**Saved data entries:**
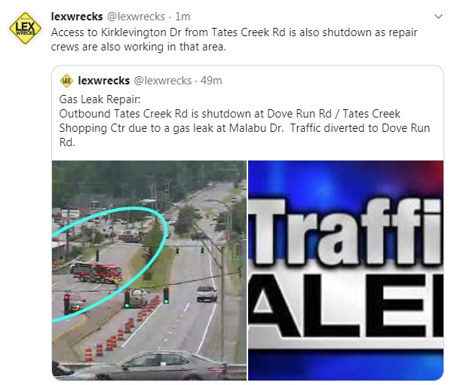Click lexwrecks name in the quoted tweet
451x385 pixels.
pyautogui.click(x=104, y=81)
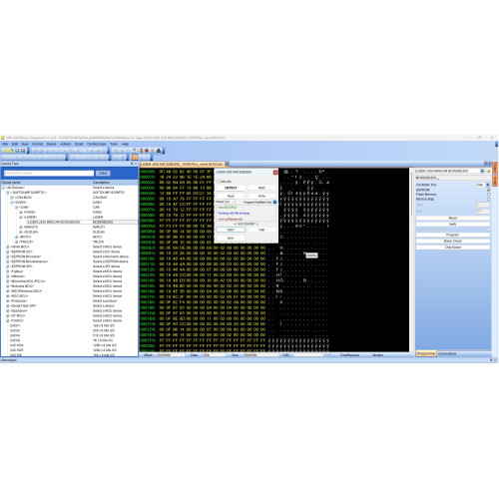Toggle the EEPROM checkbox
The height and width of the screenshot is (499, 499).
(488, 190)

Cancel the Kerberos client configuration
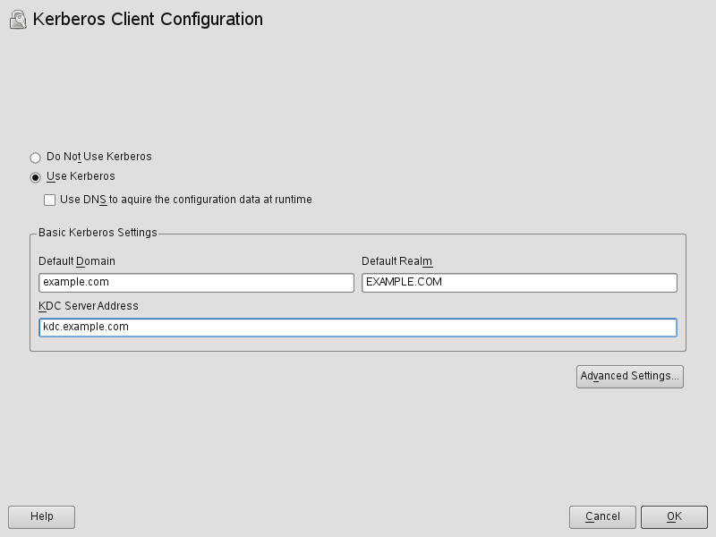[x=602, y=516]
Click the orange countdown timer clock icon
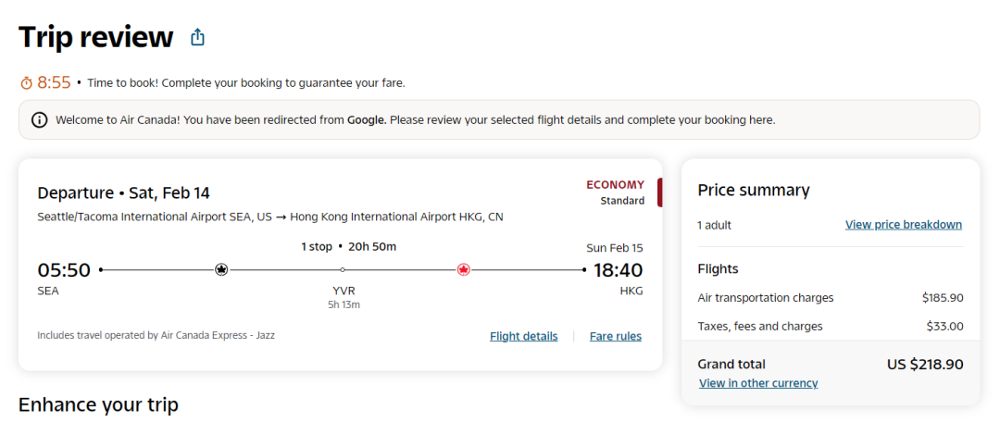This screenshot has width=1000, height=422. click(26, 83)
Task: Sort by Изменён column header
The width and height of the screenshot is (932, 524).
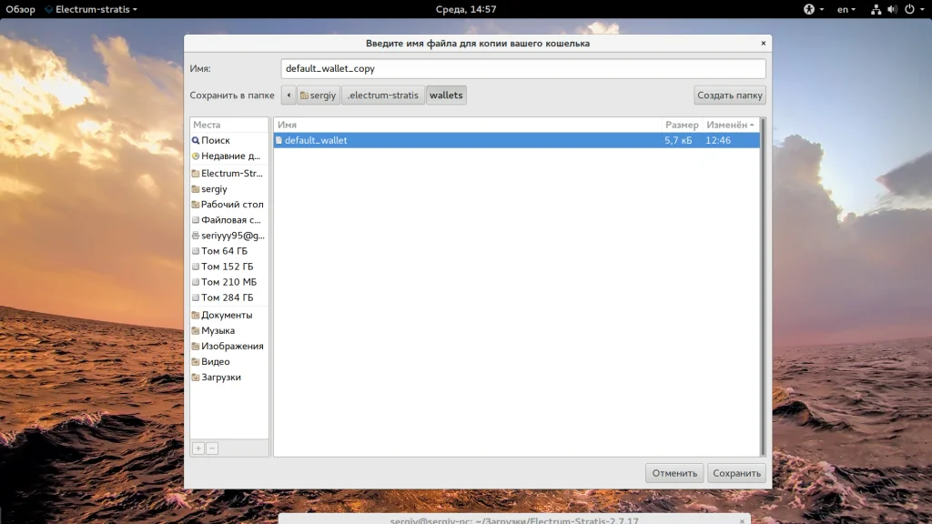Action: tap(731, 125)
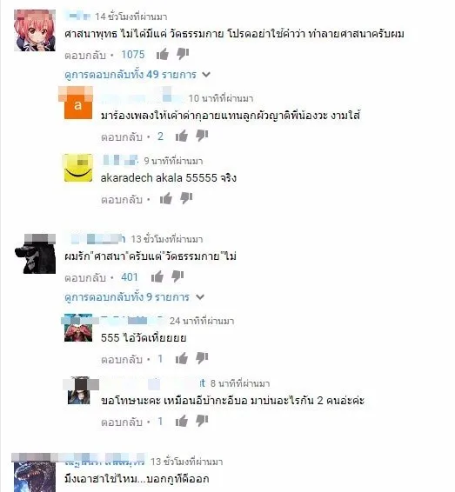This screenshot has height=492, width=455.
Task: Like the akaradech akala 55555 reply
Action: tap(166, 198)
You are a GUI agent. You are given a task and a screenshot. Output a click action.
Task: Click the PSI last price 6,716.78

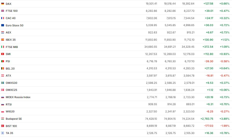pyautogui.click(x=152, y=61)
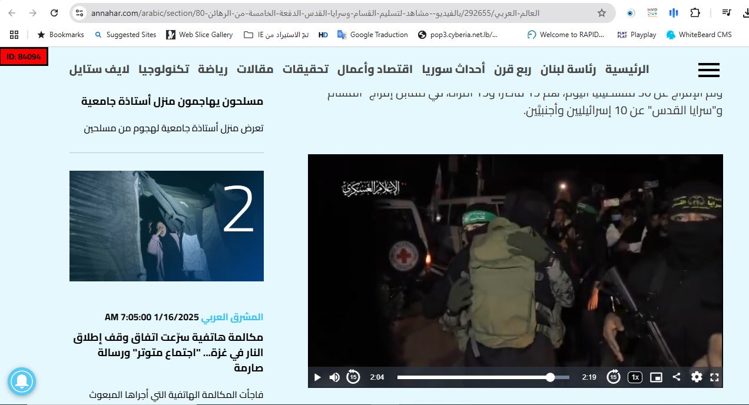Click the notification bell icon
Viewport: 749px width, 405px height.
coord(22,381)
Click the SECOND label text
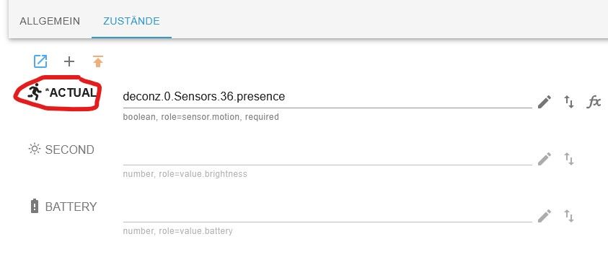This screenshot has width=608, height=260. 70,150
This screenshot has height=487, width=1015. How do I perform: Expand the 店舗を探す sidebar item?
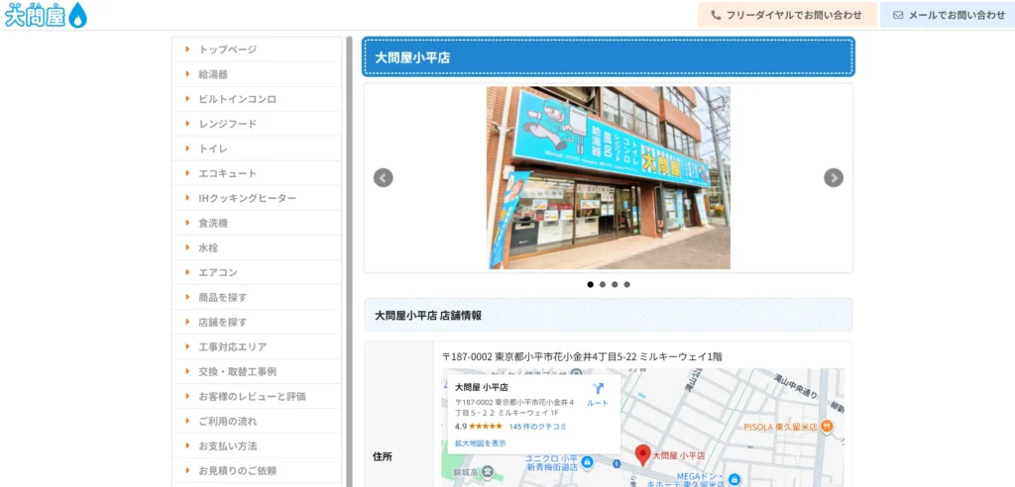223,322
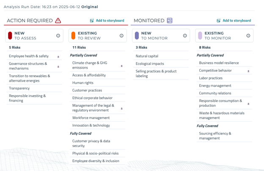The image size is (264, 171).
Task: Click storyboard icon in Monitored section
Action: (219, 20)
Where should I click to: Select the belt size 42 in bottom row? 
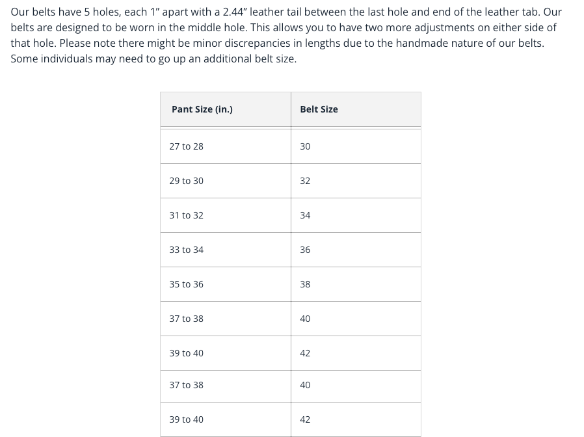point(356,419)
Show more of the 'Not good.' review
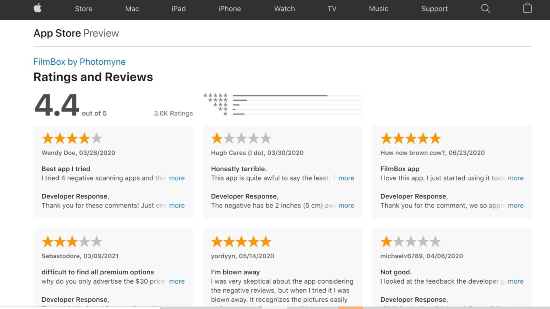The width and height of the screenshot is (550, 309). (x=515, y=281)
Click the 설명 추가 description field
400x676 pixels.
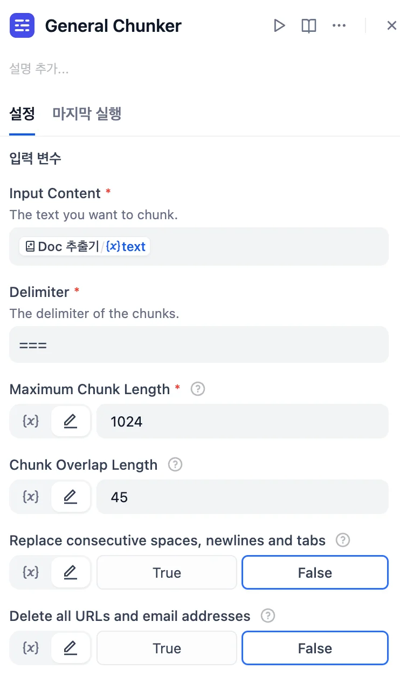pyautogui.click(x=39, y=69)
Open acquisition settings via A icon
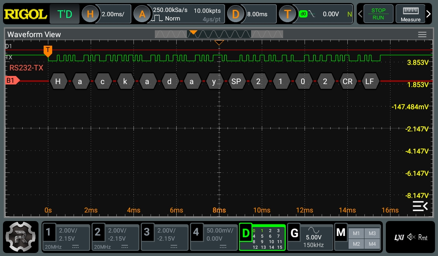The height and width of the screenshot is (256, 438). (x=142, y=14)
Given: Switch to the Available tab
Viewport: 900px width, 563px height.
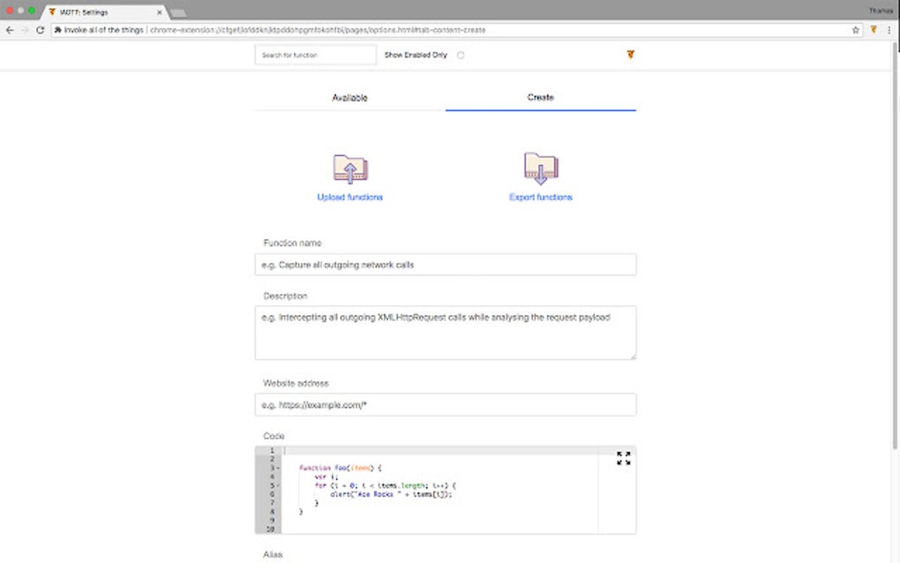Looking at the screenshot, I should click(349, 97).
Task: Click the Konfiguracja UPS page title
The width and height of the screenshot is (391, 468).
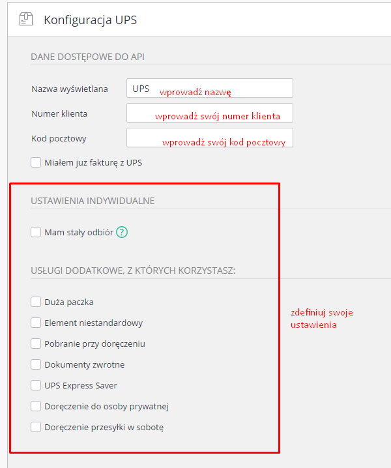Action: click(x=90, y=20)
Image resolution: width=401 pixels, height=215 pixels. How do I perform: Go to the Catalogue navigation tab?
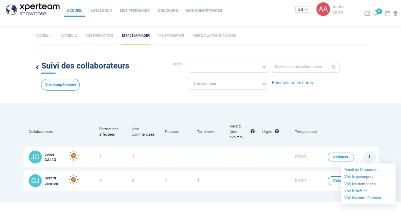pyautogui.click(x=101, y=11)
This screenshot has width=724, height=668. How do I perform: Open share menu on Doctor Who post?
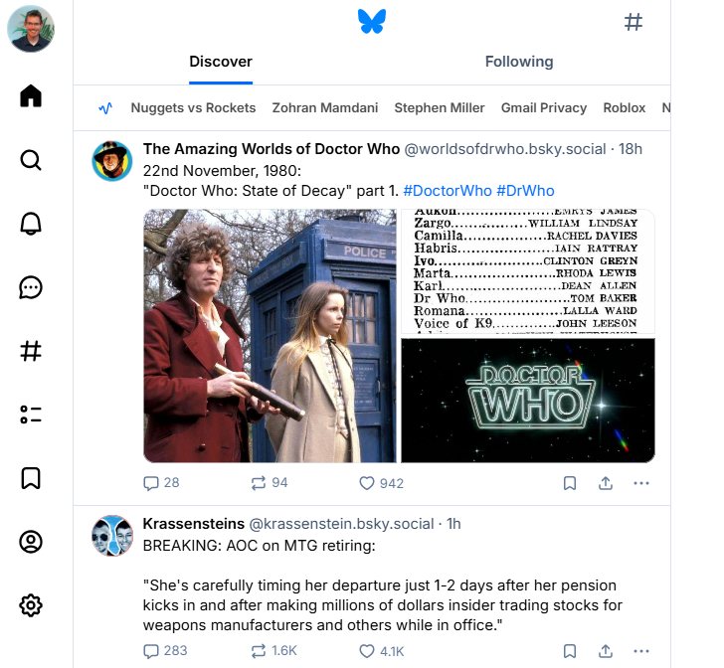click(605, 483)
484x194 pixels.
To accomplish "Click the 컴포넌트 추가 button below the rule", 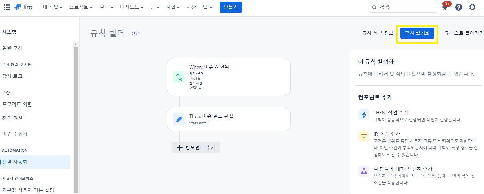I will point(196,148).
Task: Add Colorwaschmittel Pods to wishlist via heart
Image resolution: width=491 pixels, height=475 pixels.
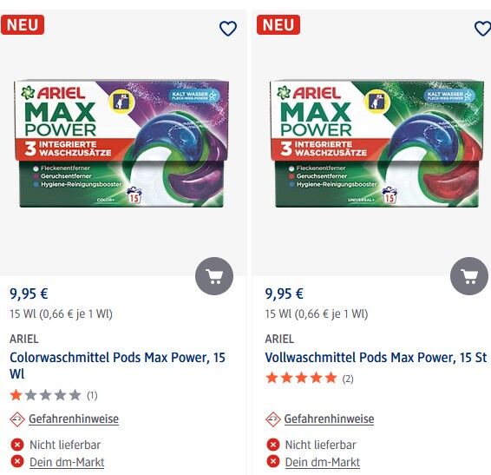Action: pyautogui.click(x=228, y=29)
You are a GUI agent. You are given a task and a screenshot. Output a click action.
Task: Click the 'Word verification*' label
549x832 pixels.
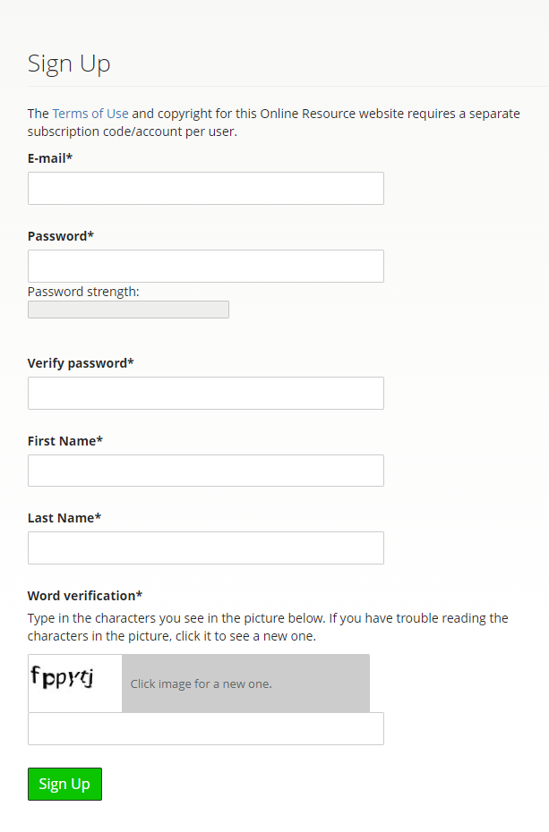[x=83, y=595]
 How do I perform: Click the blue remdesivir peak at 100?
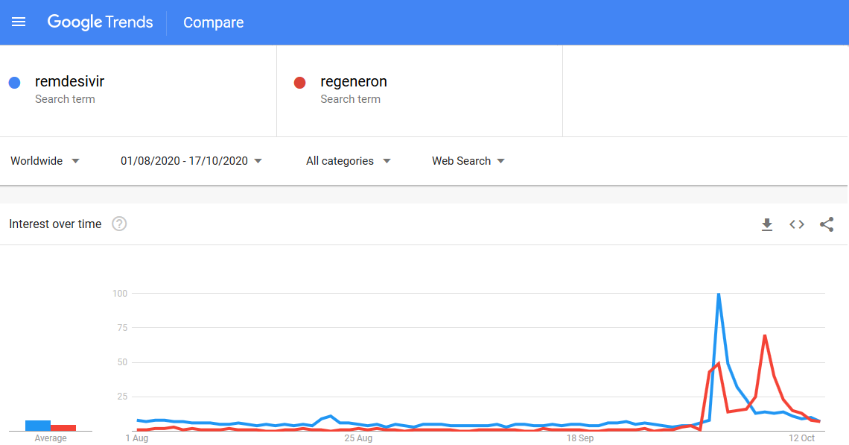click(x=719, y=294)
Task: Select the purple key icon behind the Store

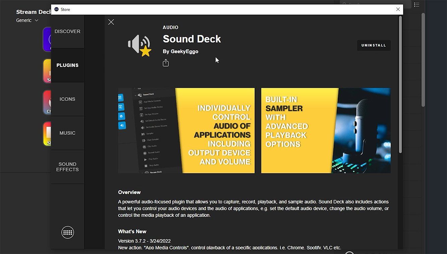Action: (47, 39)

**Problem to solve:** Among the entries above, take the line with "Where should I", the line with "Task: Click the Konfiguracja UPS page title", and all the lines between them, and restate them word for word without pictures.

**Task solution:**
Where should I click to: Select the belt size 42 in bottom row? 
point(356,419)
Show more of the 'Not good.' review
The width and height of the screenshot is (550, 309). (x=515, y=281)
Click the 설명 추가 description field
400x676 pixels.
pyautogui.click(x=39, y=69)
Open acquisition settings via A icon
The height and width of the screenshot is (256, 438). (x=142, y=14)
Given: Switch to the Available tab
Viewport: 900px width, 563px height.
Looking at the screenshot, I should click(349, 97).
Task: Click the Konfiguracja UPS page title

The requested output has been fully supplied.